Alterations in the vaginal connective tissue elements and muscularis layer were also apparent in type 2 diabetic animals. Changes in the architecture of vaginal connective tissues included deposition of dense, compact connective tissue comprised of thicker, coarser and less uniform collagen fiber bundles coupled with a marked reduction and simplification of the elastic fiber network, notably a drastic truncation of the individual elastic fibers (unpublished observations). Similar diabetes-induced changes in elastic fiber networks are well documented in tissue of the corpora cavernosa of male patients where elastic fibers appear shortened or are absent in the tunica albuginea, ultimately contributing to erectile dysfunction.54 Structural and functional properties of connective tissues are well known to be affected in the diabetic state. Increased glomerulosclerosis and tubulointerstitial fibrosis in the diabetic kidney have been shown to lead to decreased renal function in rat and mouse models of diabetic disease.40,55
The smooth muscle of the vaginal wall plays an important role in the female sexual arousal response. In untreated diabetic animals, the vaginal muscularis undergoes marked morphological changes and becomes atrophic and disorganized, and its volume reduced to roughly half that of control animals (Cushman et al, unpublished observations). These findings were concordant with those reported by Kim et al36 and Ferrini et al,46 who showed similar decreases of vaginal smooth muscle in type 1 diabetic rats. Additionally, clitoral cavernous smooth muscle was reduced in alloxan-induced type 1 diabetic rabbits, compared to controls.35 Furthermore, studies in ovariectomized animals have yielded similar observations where surgically-induced estrogen-deficiency resulted in atrophy of the vaginal epithelium and muscularis layers.29,30,56 Such marked degeneration of the muscularis, combined with changes in connective tissue content, composition and structure, are likely to alter the tonicity of the vaginal wall and modify vaginal compliance.

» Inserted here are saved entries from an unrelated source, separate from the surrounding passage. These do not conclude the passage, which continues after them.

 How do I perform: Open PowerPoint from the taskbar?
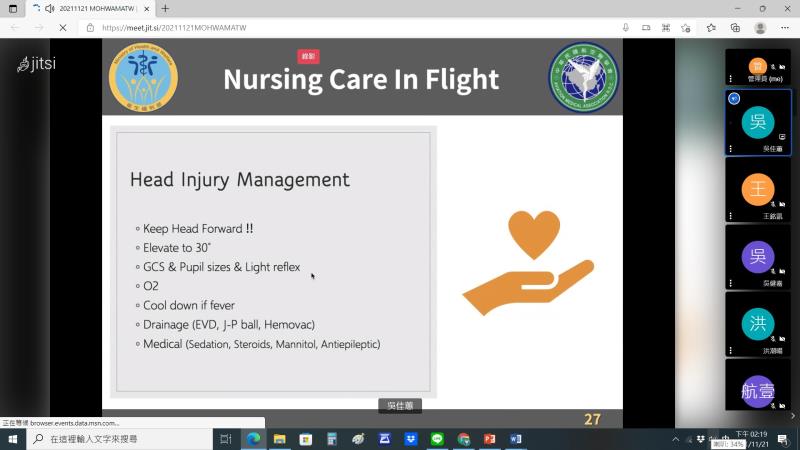pos(490,439)
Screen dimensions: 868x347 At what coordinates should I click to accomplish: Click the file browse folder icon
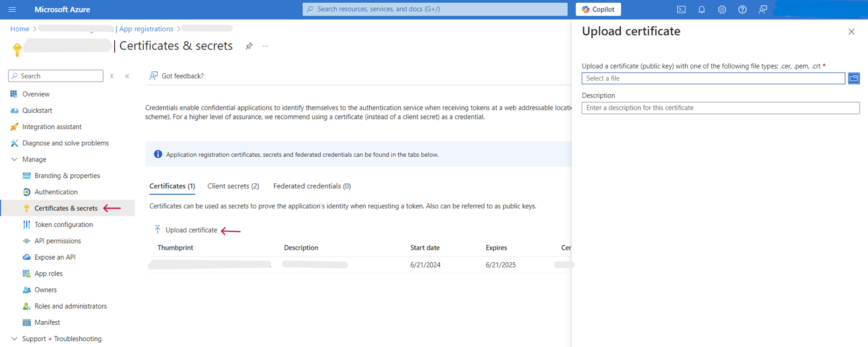[x=854, y=78]
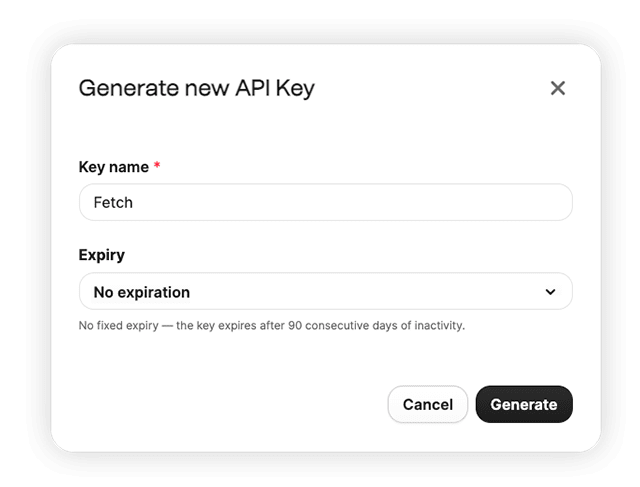The height and width of the screenshot is (487, 640).
Task: Click the "Expiry" field label
Action: click(102, 255)
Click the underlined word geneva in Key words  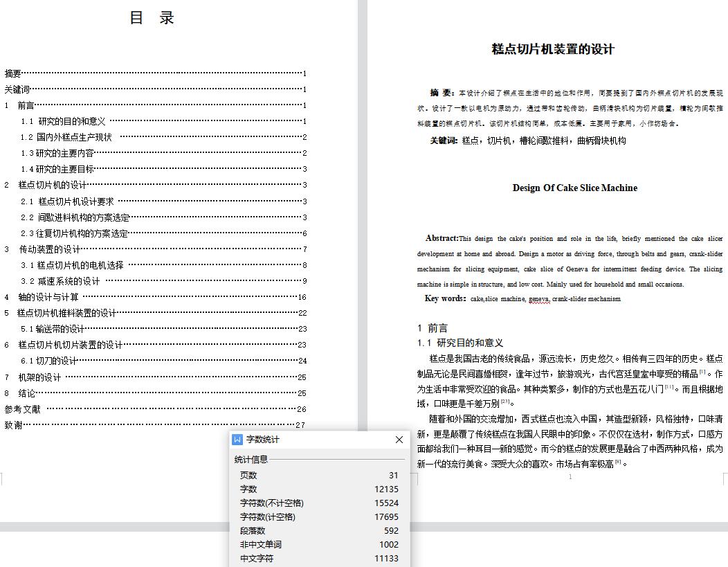[x=538, y=299]
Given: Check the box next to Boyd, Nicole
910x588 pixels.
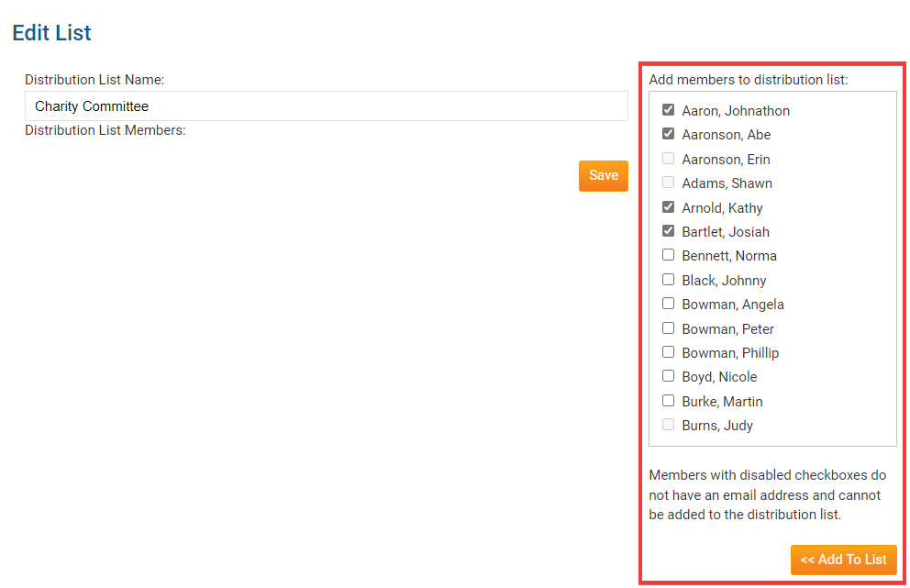Looking at the screenshot, I should coord(669,376).
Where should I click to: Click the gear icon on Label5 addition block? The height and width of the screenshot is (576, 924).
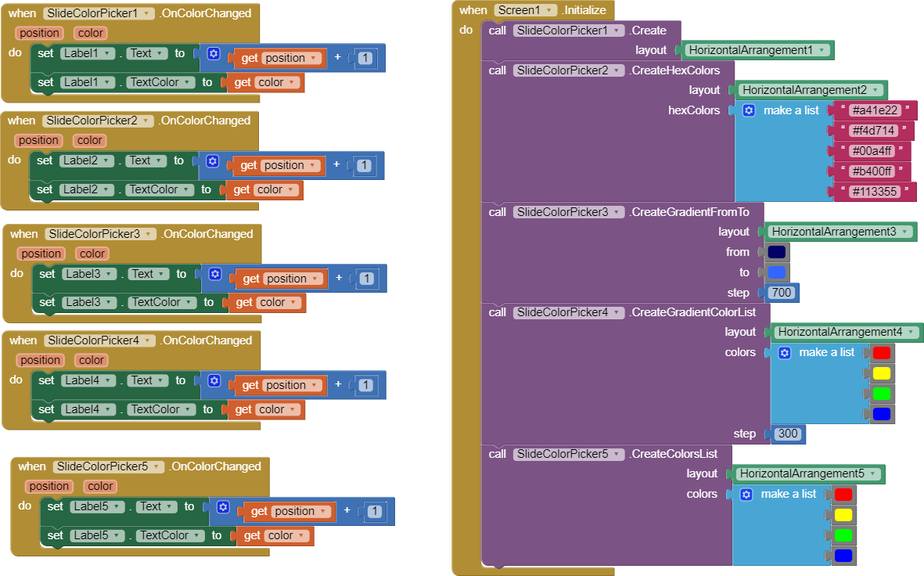click(x=223, y=507)
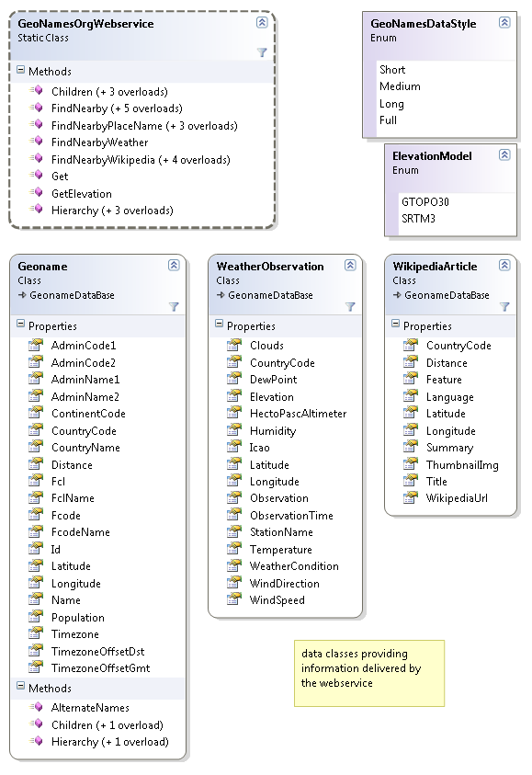Select the Clouds property icon
The image size is (532, 775).
[234, 345]
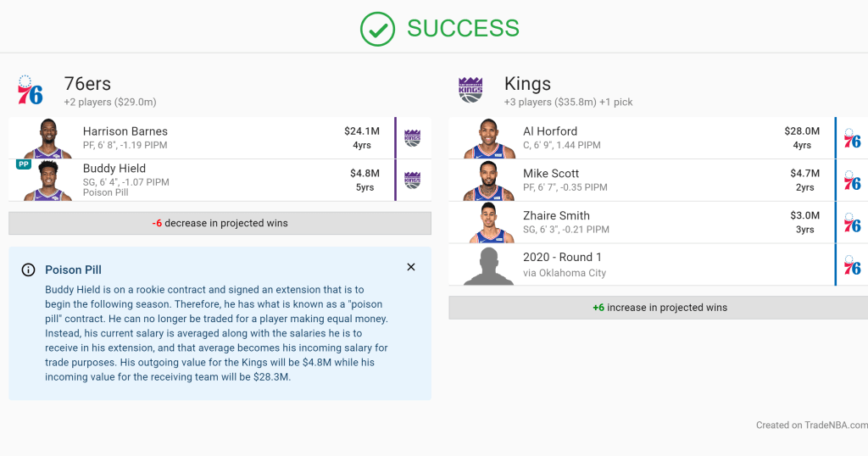This screenshot has height=456, width=868.
Task: Click Kings logo on Buddy Hield row
Action: 412,180
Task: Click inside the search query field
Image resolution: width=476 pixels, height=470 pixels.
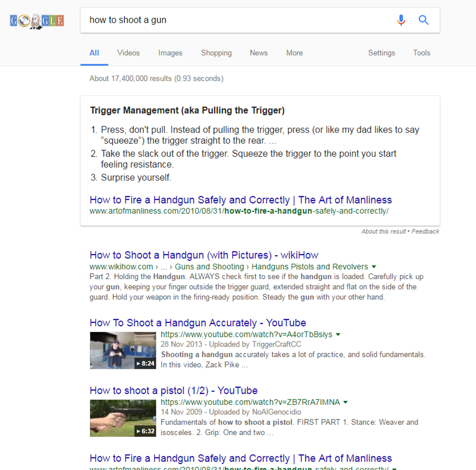Action: 233,20
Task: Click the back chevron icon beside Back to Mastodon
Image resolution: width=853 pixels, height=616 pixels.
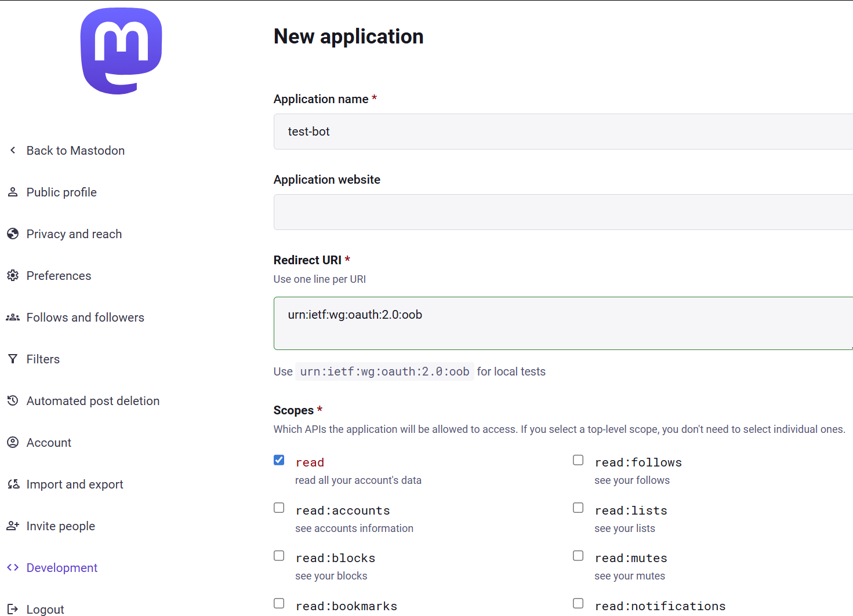Action: pos(13,151)
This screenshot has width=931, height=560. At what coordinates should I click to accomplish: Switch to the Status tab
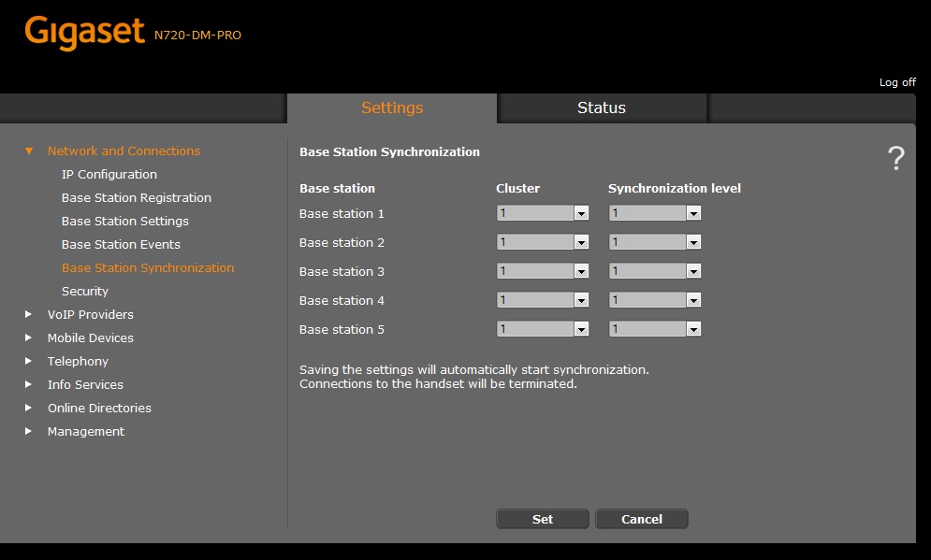point(601,108)
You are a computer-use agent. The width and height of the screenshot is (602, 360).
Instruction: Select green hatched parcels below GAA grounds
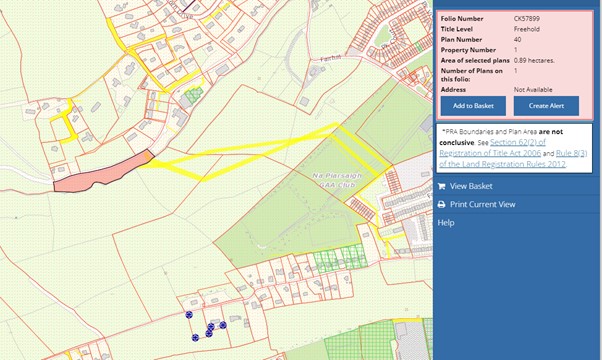click(x=340, y=258)
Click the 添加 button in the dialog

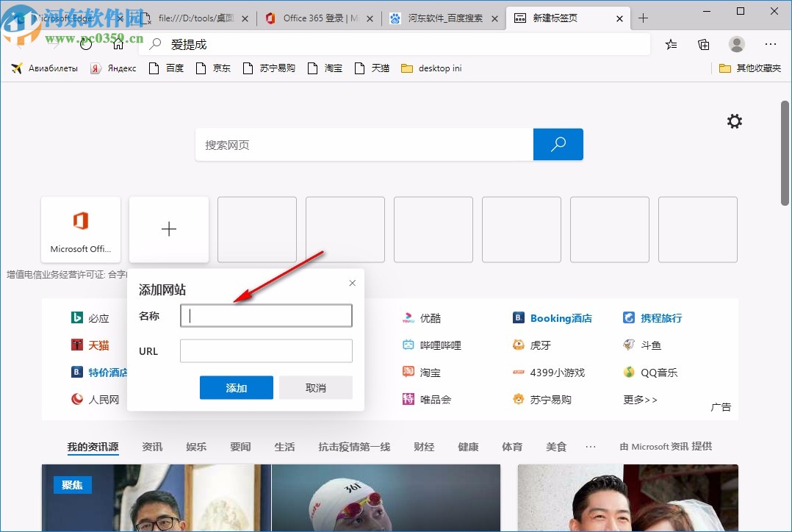coord(236,387)
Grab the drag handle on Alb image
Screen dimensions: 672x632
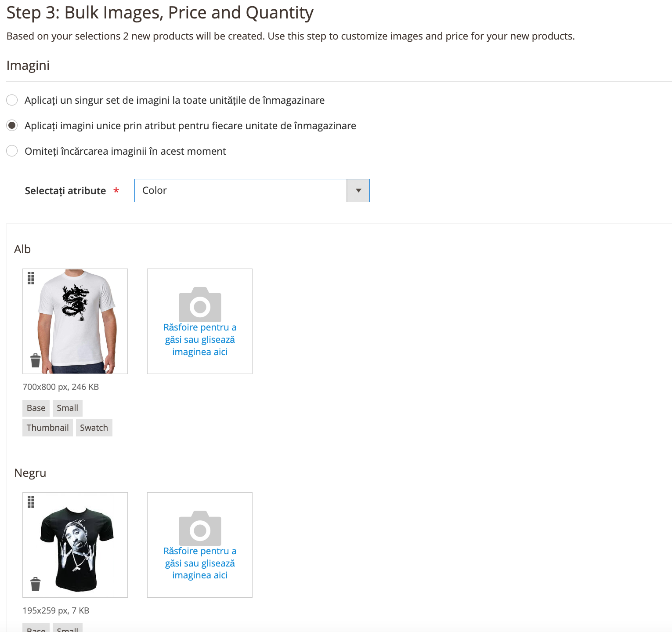click(x=31, y=278)
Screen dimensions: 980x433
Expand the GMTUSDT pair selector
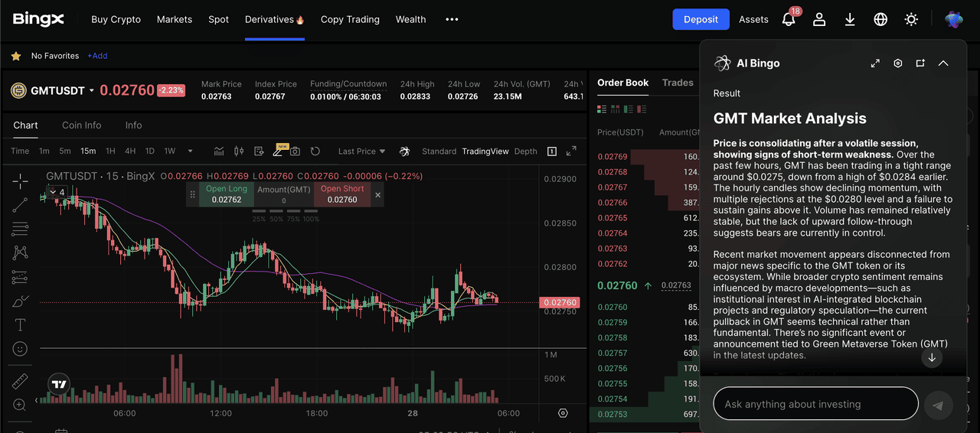click(92, 90)
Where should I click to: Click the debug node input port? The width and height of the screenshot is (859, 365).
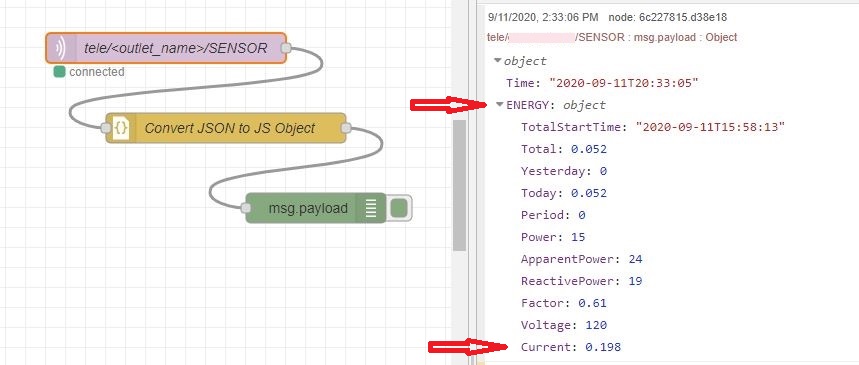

The health of the smooth muscle layer is undoubtedly dependent upon the integrity of its nerve supply, the resident sex steroid hormone receptors and various other factors. While each of these modulatory influences require further characterization, changes in vaginal tissue compliance, contractile function and perfusion, secondary to the diabetic state may contribute to genital pain associated with sexual activity in diabetic women.

3. Sex steroid receptor expression

Estrogen receptor alpha (ERα) protein expression is significantly reduced in vaginal tissues from type 1 diabetic animals.36 This observation was further corroborated by reduction in ERα immunostaining and distribution throughout the vaginal wall from type 1 diabetic animals (unpublished observations). Similarly, expression of progesterone receptor (PR) (unpublished observations) and androgen receptor (AR) was significantly reduced in vaginal extracts from type 1 diabetic animals.36 Furthermore, while the distribution of PR in vaginal tissues from type 1 diabetic animals was similar to that of controls, the staining intensity and proportion of PR immunoreactive cells in the muscularis layer of vaginal tissues from diabetic animals was significantly reduced compared to controls (unpublished observations). Because the vagina is a target tissue for sex steroid hormones, it is likely that diabetes-induced changes in sex steroid receptor expression and function impedes normal physiological genital function.
In the vagina of type 2 diabetic animals, overall expression of ERα, PR and AR was markedly reduced and significant changes in receptor localization and distribution was also noted.47 Furthermore, type 2 diabetes resulted in significantly increased immunolocalization of steroid hormone receptors in the atrophic epithelium.57 This observation is similar to those reported by Pessina et al29,30 who showed similar increased immunolocalization of steroid hormone receptors in the atrophic epithelium of ovariectomized animals. We postulate that this may represent a biological process of compensation to maintain the epithelium at a functioning basal state in the diabetic milieu and prevent any further tissue involution.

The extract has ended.